Absolute rubbish. Compare it to DVD-A, a format with similar advantages, which succeeded to displace CDs. Because it used DVDs people could play and rip them on their laptops, and because it was higher quality people favoured them over CDs. It only took a few years for them to completely displace CD. And, just like BD, it had a format war (with Super Audio CD) when it launched.
Oh, wait. DVD-A had draconian copy protection and was never widely adopted. Carry on...
And do you even have a bluray reader in your Linux machine? If not get a dedicated player and stop making excuses.
Nice solution. I really want to drag yet another piece of hardware with me while traveling.
A dedicated player has another problem, even when I'm at home: My younger kids tend to destroy optical disks. A video server has been a great solution for DVDs, and until it will work for Blu-Ray, I have no interest in buying Blu-Ray movies for them.
Yet another issue is that I like watching movies on my laptop screen, in bed. Can't do that until Blu-Ray is broken. My kids often watch movies on their computers, too, which also run Linux. Can't do that until Blu-Ray is broken.
The bottom line is that while some people -- maybe even most -- have no problem with the studios' idea of how we should watch movies, it doesn't work for others.

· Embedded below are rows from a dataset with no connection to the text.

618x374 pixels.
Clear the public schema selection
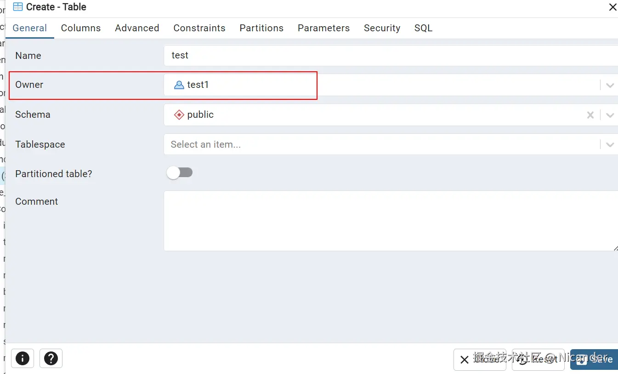coord(590,115)
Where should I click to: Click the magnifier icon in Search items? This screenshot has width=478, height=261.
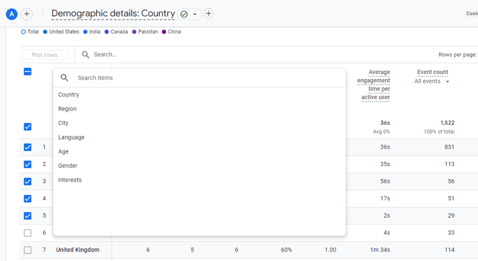click(65, 78)
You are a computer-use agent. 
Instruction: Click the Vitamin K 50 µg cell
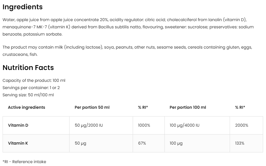80,143
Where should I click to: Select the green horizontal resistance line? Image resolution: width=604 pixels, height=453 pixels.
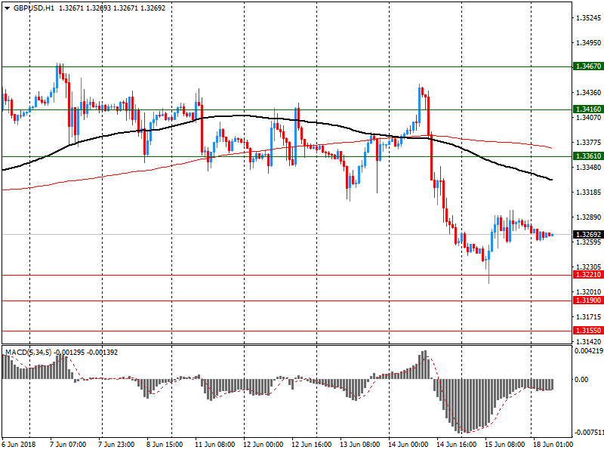227,66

I don't pirate anything. Every movie and every song in my house was legitimately purchased, but EVERYTHING is ripped and the original optical disks are rarely used. When I can watch Blu-Ray content the way I want to watch it, then I'll buy it. Until then, I'll stick with DVD.
I do buy the movie already. but putting in a Disc is so arcane it's not funny. I have a high end media server system that will play HD very well. I want that movie on my system so I can pick the film and watch it WITHOUT all the useless crap and menu garbage.
Why do I have to buy movies again if I already own the DVD ? What is it exactly that I'm buying when I purchase a DVD or CD ?
Do I pay for a license for the movie/album/etc. meaning I can get a replacement copy for just the production costs of the disc if it breaks or a new format is introduced ? Or am I buying a physical object that I'm free to do with as I please ?
BD+ isn't an algorithm so there's no global crack unless the designers made a serious mistake in their implementation. A movie protected by BD+ is partly damaged... elements of the video stream are deliberately corrupted, making it unwatchable. The BD+ program runs and checks out the environment it's in. If it's happy it spits out a patch table, which tells the player how to repair the movie. Note that the patch table can alter the movie in arbitrary ways - theoretically, things could change depending on what player you use. This allows the developers to discover which player is leaking video.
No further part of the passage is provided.